Management's plans with respect to alleviating the adverse financial conditions that caused substantial doubt about the Company’s ability to continue as a going concern are as follows:
 
In order to implement its business plan, the Company needs to raise additional capital through equity or debt financings or through loans from shareholders or others. The ability of the Company to continue as a going concern is dependent upon its ability to successfully raise additional capital and eventually attain profitable operations. There can be no assurance that the Company will be able to raise additional capital or execute its business strategy.

Note 3
Summary of Significant Accounting Policies
 
Use of Estimates - The preparation of financial statements in conformity with accounting principles generally accepted in the United States of America (“US GAAP”) requires management to make estimates and assumptions that affect certain reported amounts and disclosures. Accordingly, actual results could differ from those estimates.

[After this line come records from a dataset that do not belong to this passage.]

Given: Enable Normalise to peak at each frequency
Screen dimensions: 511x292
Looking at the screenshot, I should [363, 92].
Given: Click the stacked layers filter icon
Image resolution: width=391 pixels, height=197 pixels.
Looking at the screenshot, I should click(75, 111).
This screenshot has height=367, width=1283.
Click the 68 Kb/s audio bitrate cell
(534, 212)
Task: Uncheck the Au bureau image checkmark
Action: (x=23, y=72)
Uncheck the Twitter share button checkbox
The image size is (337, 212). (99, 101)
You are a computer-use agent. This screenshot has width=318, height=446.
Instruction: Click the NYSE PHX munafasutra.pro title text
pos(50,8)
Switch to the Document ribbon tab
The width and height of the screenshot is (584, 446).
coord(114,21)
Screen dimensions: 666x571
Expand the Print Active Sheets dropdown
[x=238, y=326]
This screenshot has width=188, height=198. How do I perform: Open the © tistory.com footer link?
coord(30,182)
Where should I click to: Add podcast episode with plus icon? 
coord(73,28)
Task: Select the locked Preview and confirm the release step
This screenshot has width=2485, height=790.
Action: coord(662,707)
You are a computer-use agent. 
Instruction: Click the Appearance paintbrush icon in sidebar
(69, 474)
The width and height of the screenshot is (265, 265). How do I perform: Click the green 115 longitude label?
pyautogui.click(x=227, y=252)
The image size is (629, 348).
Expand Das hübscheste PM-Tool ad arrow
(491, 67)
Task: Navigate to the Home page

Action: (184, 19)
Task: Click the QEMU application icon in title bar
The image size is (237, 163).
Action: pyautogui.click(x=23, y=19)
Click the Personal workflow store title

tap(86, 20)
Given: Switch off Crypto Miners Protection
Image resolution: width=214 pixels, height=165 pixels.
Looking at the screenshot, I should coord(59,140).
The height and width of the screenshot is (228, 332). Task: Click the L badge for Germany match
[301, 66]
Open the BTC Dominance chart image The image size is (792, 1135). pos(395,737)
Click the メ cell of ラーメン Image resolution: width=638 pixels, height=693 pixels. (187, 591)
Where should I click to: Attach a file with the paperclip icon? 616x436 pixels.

Foreign Currency Translation – The secured debenture and accrued interest are payable in Canadian dollars (“CAD”). These amounts were translated into US dollars (“USD”) at the period end exchange rates. Interest expense for the period January 1 through June 30, 2014 and the year ended December 31, 2013 was translated into US dollars ("USD") using the average rates during the periods.

 
F-9

 



TOOLE COUNTY, MONTANA LEASES
(A Carve-Out of Abexco, Inc. and Alberta Oil and Gas, LP)
Notes to Financial Statements
(Unaudited)


 
Note 3
Summary of Significant Accounting Policies (Continued)
 
Cash and Cash Equivalents - The Company considers all highly liquid investments with a maturity of three months or less to be cash equivalents.
 
Property and Oil and Gas Operations – We account for our crude oil and natural gas exploration and production activities under the successful efforts method of accounting.
 
Oil and gas lease acquisition costs are capitalized when incurred. Unproved properties with acquisition costs that are not individually significant are aggregated, and the portion of such costs estimated to be nonproductive is amortized over the remaining lease term.  If the unproved properties are determined to be productive, the appropriate related costs are transferred to proved oil and gas properties.  Lease rentals are expensed as incurred.
 
Oil and gas exploration costs, other than the costs of drilling exploratory wells, are charged to expense as incurred.  The costs of drilling exploratory wells are capitalized pending determination of whether we have discovered proved commercial reserves.  If proved commercial reserves are not discovered, such drilling costs are expensed.  In some circumstances, it may be uncertain whether proved commercial reserves have been discovered when drilling has been completed.  Such exploratory well drilling costs may continue to be capitalized if the reserve quantity is sufficient to justify its completion as a producing well and sufficient progress in assessing the reserves and the economic and operating viability of the project is being made.  Costs to develop proved reserves, including the costs of all development wells and related equipment used in the production of crude oil and natural gas, are capitalized.
 
Depreciation, depletion and amortization of the cost of proved oil and gas properties is calculated using the unit-of-production method.  The reserve base used to calculate depreciation, depletion and amortization for leasehold acquisition costs and the cost to acquire proved properties is the sum of proved developed reserves and proved undeveloped reserves. With respect to lease and well equipment costs, which include development costs and successful exploration drilling costs, the reserve base includes only proved developed reserves.  Estimated future dismantlement, restoration and abandonment costs, net of salvage values, are taken into account.
 
Oil and gas properties are grouped in accordance with the Extractive Industries – Oil and Gas Topic of the Financial Accounting Standards Board (FASB) Accounting Standards Codification (ASC). The basis for grouping is a reasonable aggregation of properties with a common geological structural feature or stratigraphic condition, such as a reservoir or field.
 

 

 
F-10

 


TOOLE COUNTY, MONTANA LEASES
(A Carve-Out of Abexco, Inc. and Alberta Oil and Gas, LP)
Notes to Financial Statements
(Unaudited)

 
Note 3
Summary of Significant Accounting Policies (Continued)
 
When circumstances indicate that proved oil and gas properties may be impaired, we compare expected undiscounted future cash flows to the unamortized capitalized cost of the asset. If the undiscounted future cash flows, based on our estimate of future crude oil and natural gas prices, operating costs, anticipated production from proved reserves and other relevant data, are lower than the unamortized capitalized cost, the capitalized cost is reduced to fair value.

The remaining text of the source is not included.